Quisto wouldn’t believe this, he thought ruefully. He’d figure the real reason I ignore all those woman is because if I try to talk, I’ll make a fool out of myself. Hell, maybe he’d be right. “He always is,” he muttered.
“What?” She was looking at him quizzically.
He grimaced. “Just trying to remember back to when I could carry on a conversation.”
“Maybe you knocked something loose here.”
Again there was no sarcasm in her voice, just a touch of the amusement that had been there since he’d first met her eyes. I wish it was only that, he thought, suddenly afraid something had shriveled and died inside him for good.
“Probably permanently,” he said wryly.
“Somehow I doubt that.”
She glanced at the elegant gold watch that banded her slim wrist, her eyes widening when she saw what time it said. He read her look and moved out of her way. She took a step in the direction she’d been going when he had careened into her, then looked back at him.
“About tomorrow…whoever he is, he’s not worth it.”
He let out a breath, then chuckled as he nodded. “Go ahead and read the paper tomorrow.”
The smile came again, even wider this time. He stared after her as she walked away, appreciating the subtle feminine motion of her hips in the short white skirt. He watched her until he realized people were watching him, then he turned around to head toward the other building.
He’d gone only a few steps when he realized he’d never asked her name. It seemed suddenly important, very important, and he turned back to see if he could catch up with her. She was nowhere in sight.
His eyes flicked over every person on the sidewalk in disbelief. She couldn’t have disappeared so fast, she had to be there. But she wasn’t. Damn, Buckner, maybe you hallucinated the whole thing. Maybe she didn’t exist at all.
By the time he gave up and headed once more for the office building that they had scouted out earlier, he was half convinced he had dreamed her. He must have, he thought. No real woman had affected him like that in years. Forget it, he told himself. Get moving.

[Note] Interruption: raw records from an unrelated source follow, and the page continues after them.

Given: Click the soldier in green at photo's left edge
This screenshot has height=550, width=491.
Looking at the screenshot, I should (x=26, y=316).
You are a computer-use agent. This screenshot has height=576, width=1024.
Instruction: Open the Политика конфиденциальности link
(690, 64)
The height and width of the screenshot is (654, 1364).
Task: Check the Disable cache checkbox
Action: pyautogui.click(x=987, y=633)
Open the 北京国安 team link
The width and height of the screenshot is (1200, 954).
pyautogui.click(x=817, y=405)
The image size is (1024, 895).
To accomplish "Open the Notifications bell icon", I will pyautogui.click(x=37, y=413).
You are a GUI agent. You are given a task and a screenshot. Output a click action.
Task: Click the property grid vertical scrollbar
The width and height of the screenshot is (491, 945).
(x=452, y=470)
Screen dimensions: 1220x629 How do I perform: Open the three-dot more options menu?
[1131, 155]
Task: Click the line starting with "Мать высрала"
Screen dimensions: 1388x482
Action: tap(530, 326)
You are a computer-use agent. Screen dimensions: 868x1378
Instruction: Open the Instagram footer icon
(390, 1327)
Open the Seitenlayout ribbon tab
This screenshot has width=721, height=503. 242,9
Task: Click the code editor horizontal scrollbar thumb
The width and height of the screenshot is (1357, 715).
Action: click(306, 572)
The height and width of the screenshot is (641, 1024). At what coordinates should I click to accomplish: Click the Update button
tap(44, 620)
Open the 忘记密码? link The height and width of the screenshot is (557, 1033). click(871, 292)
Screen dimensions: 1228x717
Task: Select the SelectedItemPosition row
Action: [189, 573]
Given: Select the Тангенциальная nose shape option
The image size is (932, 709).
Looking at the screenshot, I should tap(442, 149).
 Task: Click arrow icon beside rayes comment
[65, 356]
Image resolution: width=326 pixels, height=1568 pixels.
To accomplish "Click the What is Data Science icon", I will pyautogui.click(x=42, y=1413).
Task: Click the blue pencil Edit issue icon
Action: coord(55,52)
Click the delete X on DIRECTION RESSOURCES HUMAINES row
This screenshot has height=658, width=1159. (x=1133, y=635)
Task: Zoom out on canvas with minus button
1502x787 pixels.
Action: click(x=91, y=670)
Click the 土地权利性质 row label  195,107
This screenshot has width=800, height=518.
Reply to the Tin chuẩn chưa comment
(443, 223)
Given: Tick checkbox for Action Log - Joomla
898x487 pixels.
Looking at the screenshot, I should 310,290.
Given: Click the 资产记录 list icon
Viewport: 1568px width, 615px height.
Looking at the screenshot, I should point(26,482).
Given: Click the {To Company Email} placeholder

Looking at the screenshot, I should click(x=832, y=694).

Chance slipped in the side door of the office building. He passed the elevator and headed for the stairway. He took the four flights at a run, thinking that with working on this case, neither he nor Quisto would have the time for the cutthroat games of racquetball that kept them both in shape.
He was breathing deeply but not, he noted with satisfaction, puffing when he pulled the door open at the top of the stairwell and stepped on to the flat roof of the building. He found a spot quickly and crouched down behind the low parapet.
The first thing he realized was that this vantage point wasn’t going to be useful to them for much longer; he could see a stack of window blinds sitting on a table just inside the now bare window. But more important, he could see, sitting at the desk, Pedro Escobar, Mendez’s lieutenant. Or I guess I should say Pete, he thought wryly. Paul de Cortez seemed to have made some sweeping changes in the names of his employees, as well as his own. I wonder if the Mendezes back in Colombia mind.
The man appeared cool and calm as he worked on something at the desk. Chance’s mind was racing. If he’d made them, he would have already had time to call Mendez, but it was unlikely he’d be sitting there so calmly. From what he knew of the man, Escobar had a tendency to go off half-cocked. Maybe, just maybe they might have lucked out.
No thanks to Eaton, he thought as he kept an eye on the figure at the desk. His report hadn’t even mentioned Escobar; Chance had called a friend in the Miami office for what information he had. Eaton was a prime example of incompetence rising to the top, he thought, wondering cynically how many good men he’d gotten killed along the way.
Eaton. The whoever that had sent him crashing into that vision in red and white. Unless, of course, she really had been a phantom. He ran a hand through his hair, thinking that it was entirely possible. His mind had been doing some funny things lately. Quisto kept telling him he needed a vacation. Actually, what Quisto kept telling him was he needed a vacation and a woman, and not in that order. Maybe he was right.
He knew, of course, that that was the last thing he needed. Or wanted, anyway. Although for a pair of smoky gray eyes, he might think about it….
“Damn,” he muttered, a little stunned at himself. Had she really had that strong an impact on him, to make him think of things he’d sworn off for so long? Had she—
Escobar had moved, and Chance jerked his wandering mind back to the matter at hand. The man had risen from the desk and started to walk toward the door. Before he got there it swung open, and a man in a bright red hard hat stood there. About the red of her sweater—
Knock it off, Buckner, he ordered sharply. The man was smiling, and so was Escobar, nodding and shaking the man’s hand.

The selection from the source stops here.